In the deep quiet at the end of the catacombs, he took a moment to prepare himself. Nothing moved anywhere in that long room. No rats, misshapen or otherwise, dwelt there anymore. The Dresmunds had been instructed to eradicate them with poison.
Spencer opened the black door.
He switched on the light.
He hesitated on the threshold, then went inside.
Miserable though the dog was, he padded into that room as well. Maybe he was afraid to be alone in the catacombs. Or maybe this time his misery was entirely a reaction to his master’s state of mind, in which case he knew that his company was needed. He stayed close to Spencer.
Ellie entered last, and the weighted door closed behind her.
The abattoir was nearly as disorienting now as it had been on that night of scalpels and knives. The stainless steel table was gone. The chamber was empty. The unrelieved blackness allowed no point of reference, so one moment the room appeared to be hardly larger than a casket, but in the next moment it seemed infinitely larger than it actually was. The only light was still the tightly focused bulb in the black ceiling fixture.
The Dresmunds had been instructed to keep all lights functional.
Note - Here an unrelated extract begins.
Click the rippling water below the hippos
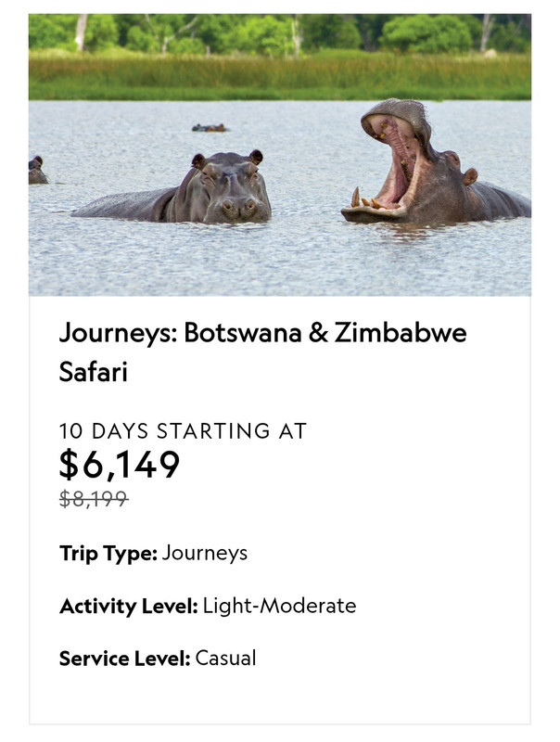This screenshot has width=560, height=742. [280, 261]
They had not been told to clean the abattoir, yet only the thinnest film of dust veiled the walls, no doubt because the room was not ventilated and was always shut up tight.
It was a time capsule, sealed for sixteen years, containing not the memorabilia of bygone days but lost memories.
The place affected Spencer even more powerfully than he had expected. He could see the glimmer of the scalpel as if it hung in the air even now.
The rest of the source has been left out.